__Task__: From the listing below, extract every line containing "This".

__Extracted entries__:
┌──
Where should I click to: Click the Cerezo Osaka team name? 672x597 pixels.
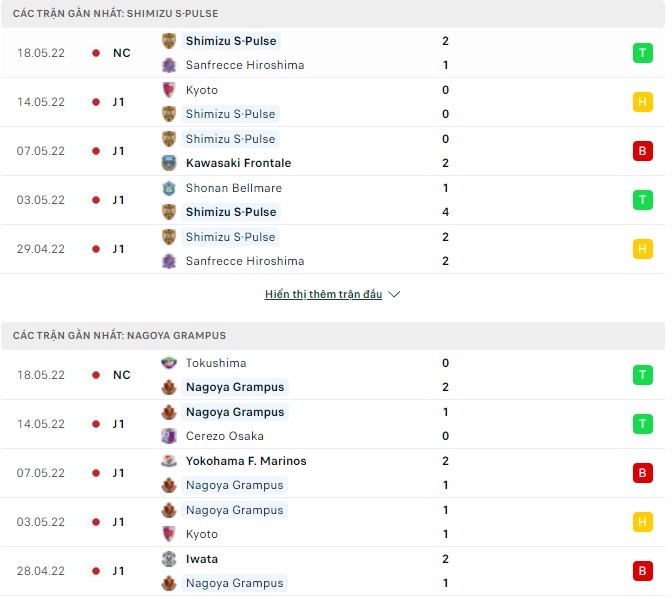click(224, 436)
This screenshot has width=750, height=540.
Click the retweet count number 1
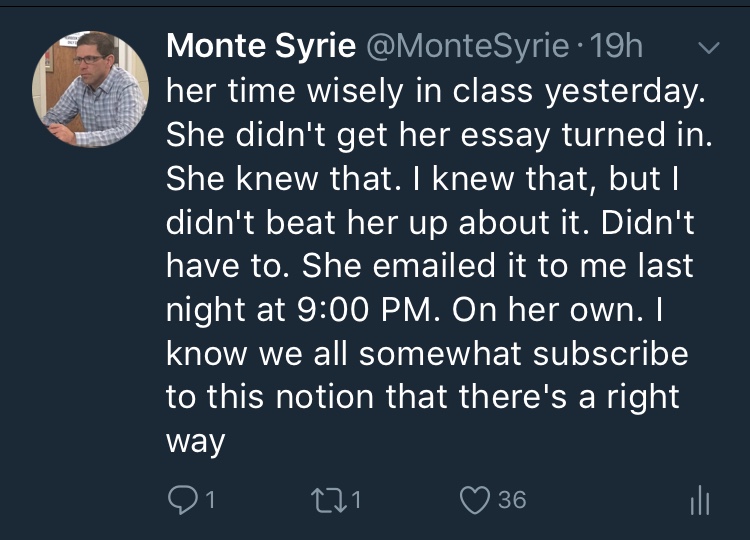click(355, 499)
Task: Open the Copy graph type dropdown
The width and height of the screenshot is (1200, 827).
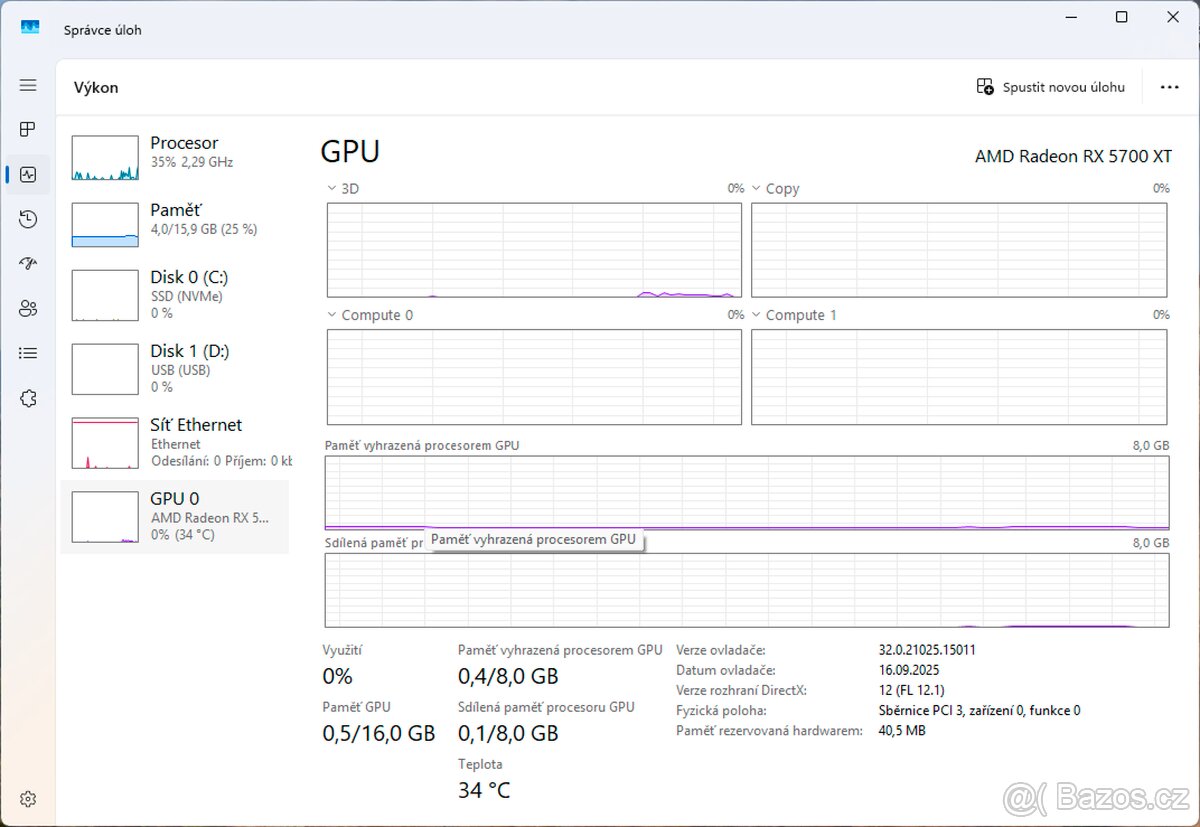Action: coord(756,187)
└──
┌──
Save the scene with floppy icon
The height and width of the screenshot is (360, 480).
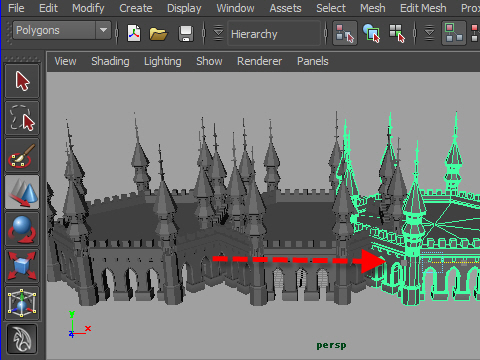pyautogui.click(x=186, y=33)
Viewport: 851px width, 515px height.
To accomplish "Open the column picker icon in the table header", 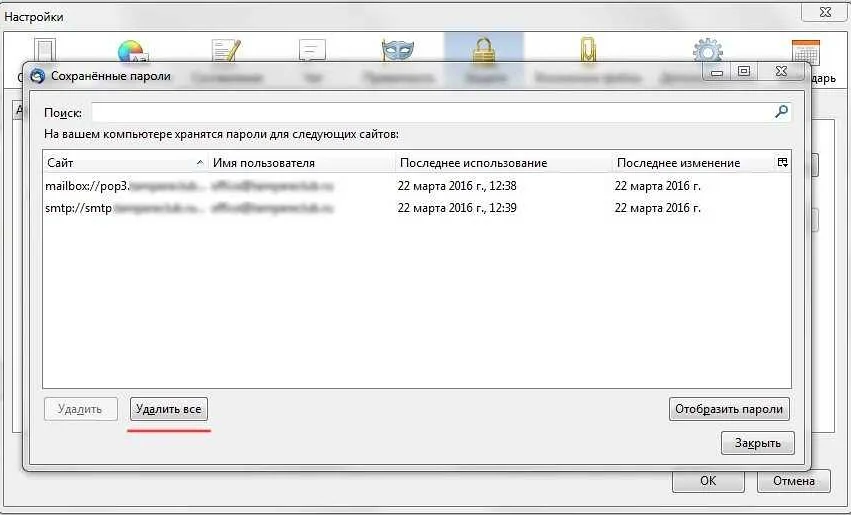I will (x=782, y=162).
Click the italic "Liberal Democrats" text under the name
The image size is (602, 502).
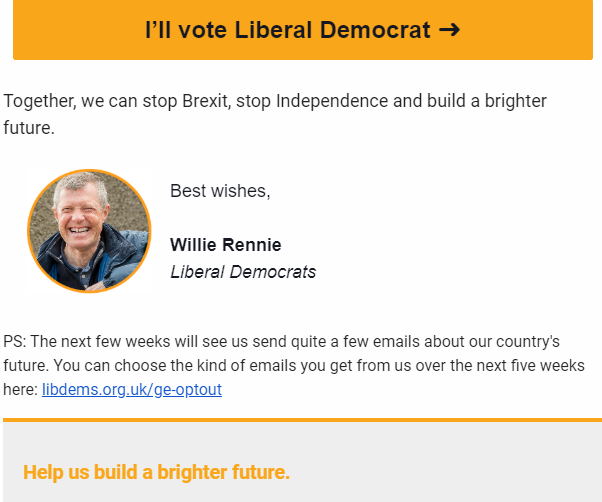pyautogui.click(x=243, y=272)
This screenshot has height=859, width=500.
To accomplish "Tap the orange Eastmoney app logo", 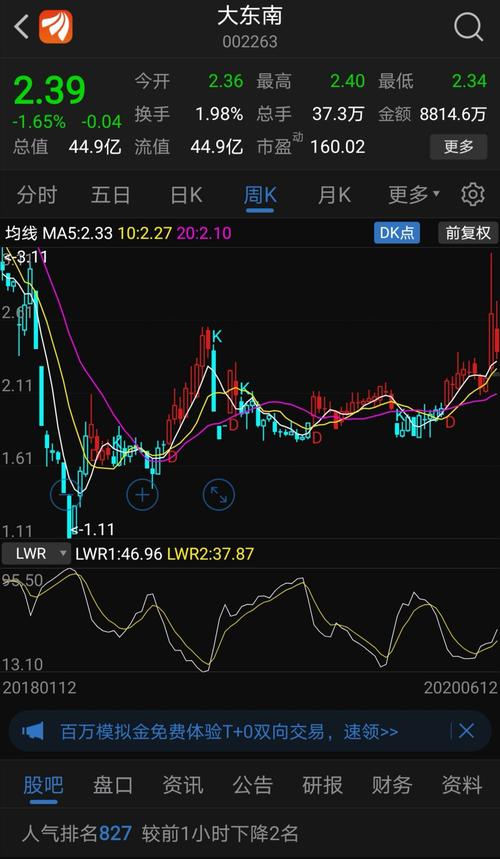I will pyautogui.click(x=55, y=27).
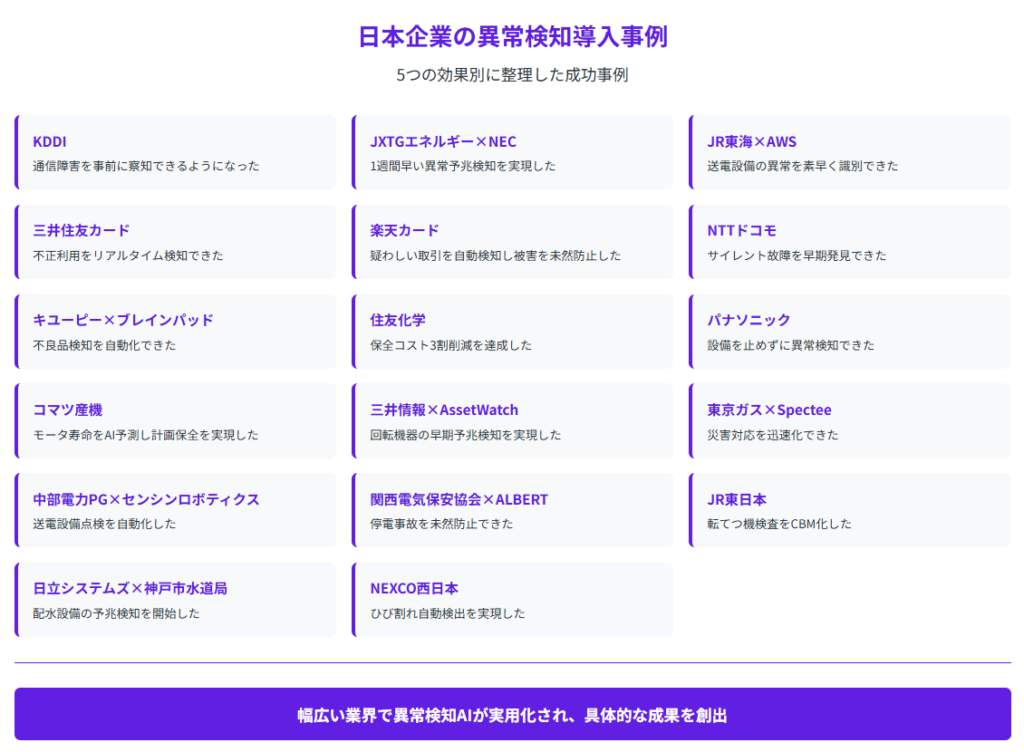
└──
┌──
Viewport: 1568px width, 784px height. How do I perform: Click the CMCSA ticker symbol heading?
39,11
└──
__Task solution__:
This screenshot has width=750, height=540.
This screenshot has height=859, width=500.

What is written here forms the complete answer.